Identificación de nuevas señales extracelulares que median sus actividades biológicas vía Cot/tpl-2

  1. Sanz García, Carlos
Dirigida por:
  1. Susana Alemany de la Peña Director/a

Universidad de defensa: Universidad Autónoma de Madrid

Fecha de defensa: 21 de febrero de 2014

Tribunal:
  1. José González Castaño Presidente/a
  2. Antonio Martín Duce Secretario/a
  3. Luis Álvarez García Vocal
  4. Rebeca Pérez Diego Vocal
  5. Fernando J. Corrales Vocal

Tipo: Tesis

Resumen

La familia de receptores TLR son sensores de las infecciones de patógenos por su capacidad de reconocer y activarse en respuesta a patrones moleculares que se encuentran conservados en dichos patógenos (PAMPs). En los últimos años se ha demostrado que los TLRs así como otros receptores incluidos en la superfamilia de receptores que reconocen patrones moleculares (PRRs) también reconocen moléculas propias endógenas del organismo que en condiciones fisiológicas no están físicamente en el mismo microambiente que los TLRs. Hoy se sabe que la necrosis celular libera al medio extracelular moléculas que activan los TLRs. Así los TLRs también son sensores del daño celular porque responden a patrones moleculares asociados al daño (DAMPs). En la última década se ha producido un gran avance al elucidar las distintas vías de transducción de las señales intracelulares que se ponen en marcha tras la activación de los distintos TLRs, vías que son muy similares a las que se disparan tras la activación de la familia de los receptores de la IL-1. Entre las vías intracelulares que se activan tras la estimulación de los TLRs está el eje iniciado por la quinasa TAK1 que activa al complejo clásico IKK, subsecuentemente IKK fosforilará a p105-NF B1 permitiendo la liberación de Cot/tpl-2 del complejo inactivo p105-NF B1--ABIN2--Cot/tpl-2. Cot/tpl-2 es la única MAPKKK que activa a MKK1/2 y consecuentemente a Erk1/2, en estas condiciones. En esta Tesis Doctoral demostramos que tras la activación de los TLRs, Cot/tpl-2 vía Erk1/2 modula la activación de la vía de la PI3K a distintos niveles, llegando a controlar la traducción de los mensajeros Cap-dependientes.
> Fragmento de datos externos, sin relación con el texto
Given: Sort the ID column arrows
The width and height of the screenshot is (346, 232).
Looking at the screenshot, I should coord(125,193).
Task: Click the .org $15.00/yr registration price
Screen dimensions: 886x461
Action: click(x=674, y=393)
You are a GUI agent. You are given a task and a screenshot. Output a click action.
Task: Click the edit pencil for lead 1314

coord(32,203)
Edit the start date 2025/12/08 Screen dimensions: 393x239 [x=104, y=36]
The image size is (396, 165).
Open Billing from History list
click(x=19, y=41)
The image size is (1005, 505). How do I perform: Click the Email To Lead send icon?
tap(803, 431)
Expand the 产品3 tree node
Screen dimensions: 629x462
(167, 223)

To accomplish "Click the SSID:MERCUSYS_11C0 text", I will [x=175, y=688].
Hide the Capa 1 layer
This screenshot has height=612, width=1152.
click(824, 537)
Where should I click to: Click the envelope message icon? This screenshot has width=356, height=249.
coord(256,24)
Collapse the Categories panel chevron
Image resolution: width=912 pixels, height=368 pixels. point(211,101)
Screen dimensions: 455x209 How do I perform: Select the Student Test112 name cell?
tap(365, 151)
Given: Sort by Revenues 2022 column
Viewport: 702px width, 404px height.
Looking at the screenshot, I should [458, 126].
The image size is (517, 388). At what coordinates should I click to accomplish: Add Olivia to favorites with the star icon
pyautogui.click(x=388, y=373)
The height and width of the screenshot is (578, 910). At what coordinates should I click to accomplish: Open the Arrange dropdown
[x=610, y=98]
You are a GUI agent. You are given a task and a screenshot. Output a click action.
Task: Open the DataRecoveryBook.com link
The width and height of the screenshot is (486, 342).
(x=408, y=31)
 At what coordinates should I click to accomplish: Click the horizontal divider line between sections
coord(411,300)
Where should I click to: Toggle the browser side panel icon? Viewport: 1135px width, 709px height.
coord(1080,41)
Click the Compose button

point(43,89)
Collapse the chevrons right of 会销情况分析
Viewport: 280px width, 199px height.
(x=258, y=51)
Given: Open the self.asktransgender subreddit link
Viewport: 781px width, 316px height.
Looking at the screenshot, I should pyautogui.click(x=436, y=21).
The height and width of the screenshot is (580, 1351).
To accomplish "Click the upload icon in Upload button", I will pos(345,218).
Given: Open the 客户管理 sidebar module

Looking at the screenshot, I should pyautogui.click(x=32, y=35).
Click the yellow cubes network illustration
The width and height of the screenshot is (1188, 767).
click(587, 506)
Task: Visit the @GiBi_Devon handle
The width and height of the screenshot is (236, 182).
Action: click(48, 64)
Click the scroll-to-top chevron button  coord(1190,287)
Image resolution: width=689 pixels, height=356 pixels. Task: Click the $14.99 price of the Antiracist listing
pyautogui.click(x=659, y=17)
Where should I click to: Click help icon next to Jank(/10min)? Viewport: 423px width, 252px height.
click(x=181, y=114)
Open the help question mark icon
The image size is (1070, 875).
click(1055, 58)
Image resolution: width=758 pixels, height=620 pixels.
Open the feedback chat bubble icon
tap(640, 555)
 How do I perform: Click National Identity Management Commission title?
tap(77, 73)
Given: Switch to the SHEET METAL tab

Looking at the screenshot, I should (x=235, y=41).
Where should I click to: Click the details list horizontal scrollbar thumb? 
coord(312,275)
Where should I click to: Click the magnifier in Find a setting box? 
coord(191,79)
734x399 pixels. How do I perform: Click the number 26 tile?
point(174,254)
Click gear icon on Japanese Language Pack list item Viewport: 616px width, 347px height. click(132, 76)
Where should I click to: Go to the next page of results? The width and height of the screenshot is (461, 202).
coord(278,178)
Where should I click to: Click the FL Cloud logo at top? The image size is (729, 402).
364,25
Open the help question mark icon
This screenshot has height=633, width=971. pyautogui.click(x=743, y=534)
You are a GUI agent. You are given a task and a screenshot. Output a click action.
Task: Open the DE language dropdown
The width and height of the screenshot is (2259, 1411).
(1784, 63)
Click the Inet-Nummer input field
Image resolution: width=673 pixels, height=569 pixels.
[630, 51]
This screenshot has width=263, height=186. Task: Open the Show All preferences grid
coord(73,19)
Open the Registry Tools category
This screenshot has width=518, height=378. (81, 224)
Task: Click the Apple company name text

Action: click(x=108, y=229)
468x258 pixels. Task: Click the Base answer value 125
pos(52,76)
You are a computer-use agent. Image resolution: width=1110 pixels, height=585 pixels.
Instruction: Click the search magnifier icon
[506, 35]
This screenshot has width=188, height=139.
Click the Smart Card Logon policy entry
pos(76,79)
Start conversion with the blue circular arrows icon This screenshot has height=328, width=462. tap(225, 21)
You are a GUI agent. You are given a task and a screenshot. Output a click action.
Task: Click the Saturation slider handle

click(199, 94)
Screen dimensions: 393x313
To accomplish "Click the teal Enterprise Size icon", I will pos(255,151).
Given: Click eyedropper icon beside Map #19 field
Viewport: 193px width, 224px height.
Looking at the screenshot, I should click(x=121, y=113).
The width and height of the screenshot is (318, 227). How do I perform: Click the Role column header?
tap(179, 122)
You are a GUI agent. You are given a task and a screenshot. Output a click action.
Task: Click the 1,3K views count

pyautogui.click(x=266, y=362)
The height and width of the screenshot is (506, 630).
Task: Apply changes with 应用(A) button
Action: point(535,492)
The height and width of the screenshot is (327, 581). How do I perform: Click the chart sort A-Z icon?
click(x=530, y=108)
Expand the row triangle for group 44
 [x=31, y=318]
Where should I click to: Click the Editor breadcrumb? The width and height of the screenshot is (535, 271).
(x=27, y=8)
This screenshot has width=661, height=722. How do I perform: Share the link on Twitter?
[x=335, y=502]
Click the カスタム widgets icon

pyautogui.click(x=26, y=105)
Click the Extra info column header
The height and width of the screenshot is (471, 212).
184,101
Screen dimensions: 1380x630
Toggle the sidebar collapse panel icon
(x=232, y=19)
También demostramos que Cot/tpl-2 regula la inflamación estéril producida por la necrosis celular hepática tras una sobredosis de Acetaminofén (paracetamol). Finalmente, también mostramos que el eje Cot/tpl-2--MKK1/2--Erk1/2 juega un papel esencial en la activación de macrófagos por Adiponectina hacia un fenotipo proinflamatorio, una hormona secretada principalmente por el tejido adiposo con la capacidad de sensibilizar la acción de la insulina.